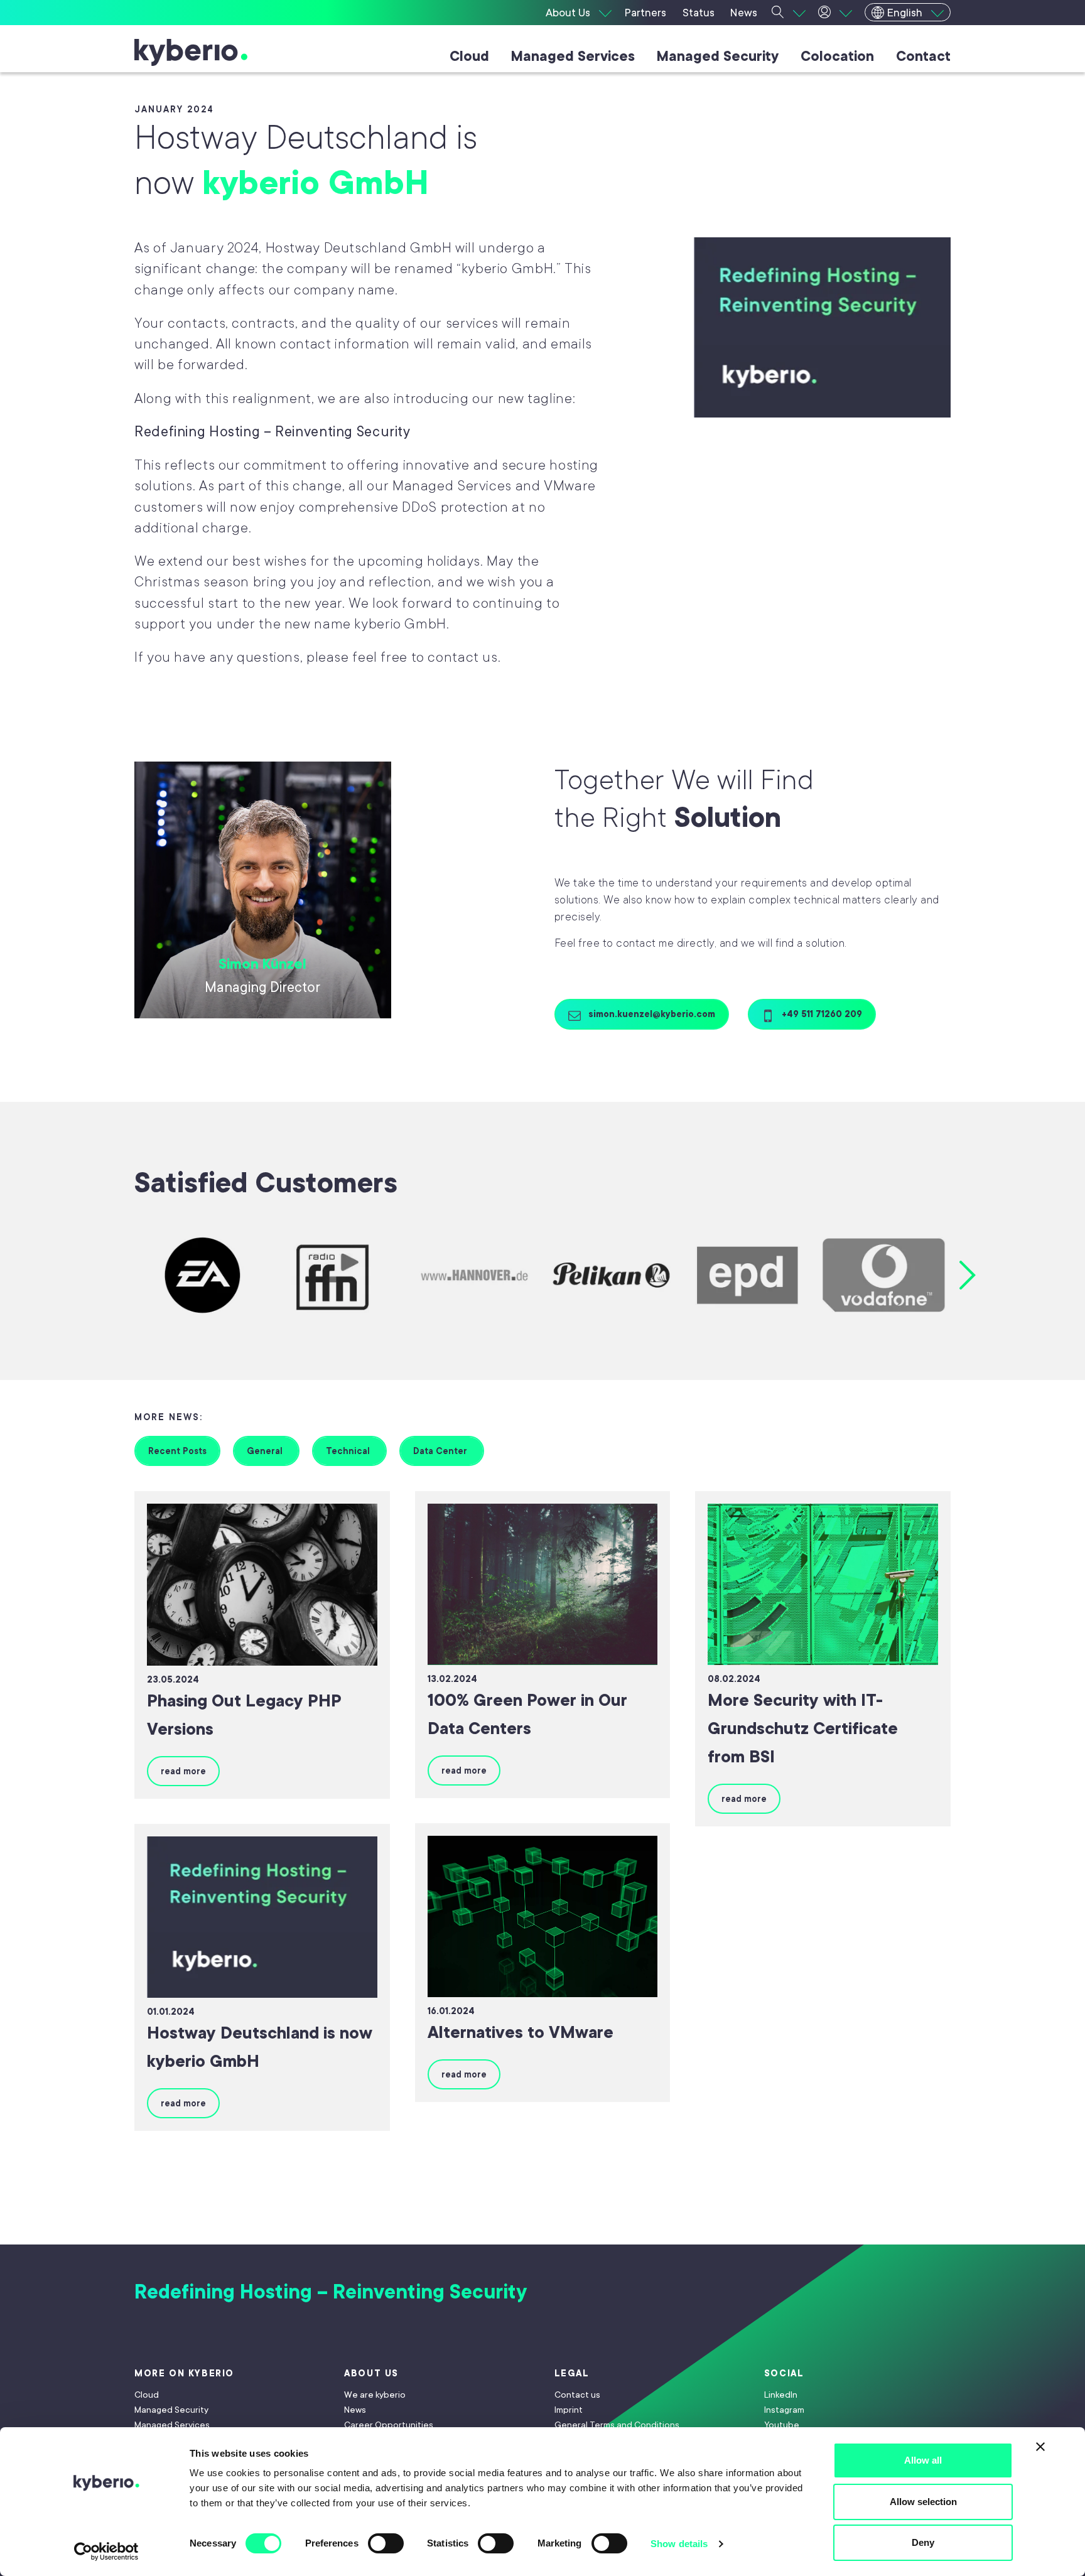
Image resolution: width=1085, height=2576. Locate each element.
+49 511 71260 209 (820, 1014)
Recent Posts (177, 1451)
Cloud (469, 56)
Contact (923, 56)
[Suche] (789, 12)
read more (183, 1771)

What you should do: Each record should be printed again precisely, though not its pictures.

Written response:
Image resolution: width=1085, height=2576. Locate each element.
+49 511 71260 209 (820, 1014)
Recent Posts (177, 1451)
Cloud (469, 56)
Contact (923, 56)
[Suche] (789, 12)
read more (183, 1771)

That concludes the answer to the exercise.